Results from the Iceland Screens, Treats, or Prevents Multiple Myeloma (iStopMM) study identified epidemiological and clinical characteristics of smoldering multiple myeloma (SMM) in a general population for the first time. Based on data from iStopMM’s 75,000 participant cohort, the study’s lead author, Sigrun Thorsteindotter, MD, PhD, and his team reported that the prevalence of SMM in persons aged 40 years or older is 0.53%.
The report, presented at the American Society of Hematology’s 2021 Annual Meeting, also estimated that approximately one-third of patients with SMM have an intermediate or high risk of the disease progressing to multiple myeloma, according to current risk models. The authors noted that their findings were consistent with previous trials that suggested initiation of therapy at the SMM stage may be more effective than watchful waiting.
A total of 3,725 individuals who voluntarily participated in the iStopMM population-based screening and had a positive M-protein on serum protein electrophoresis (SPEP) or an abnormal free light chain (FLC) analysis were randomized between three arms. Arm three was used to estimate the prevalence of SMM, with bone marrow biopsy performed in those participants when possible.

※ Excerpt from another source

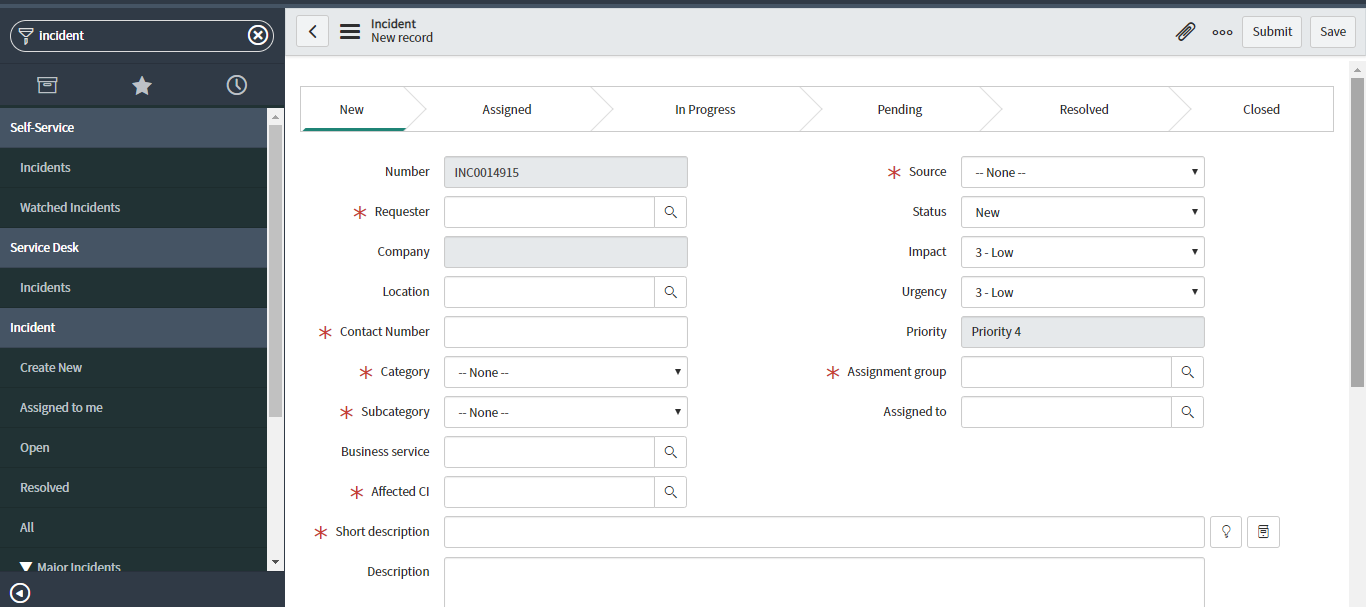
Task: Collapse the Major Incidents section triangle
Action: pos(26,567)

Bone marrow sampling was performed in 970 participants, and 105 were diagnosed with SMM (10.8%). For patients aged 40 years or older, the prevalence of SMM in the total population was estimated to be 0.53% (95% confidence interval [CI] 0.49–0.57). The prevalence of SMM was 0.70% (95% CI 0.64-0.75) in men and 0.37% (95% CI 0.32-0.41) in women. Increased prevalence of SMM with age was identified in both sexes. A total of 44 (24%) had immunoparesis at diagnosis.
“The high prevalence of SMM has implications for future treatment policies in multiple myeloma as treatment initiation at the SMM stage is likely to be included in guidelines soon and underlines the necessity for accurate risk stratification in SMM,” concluded Dr. Thorsteindotter.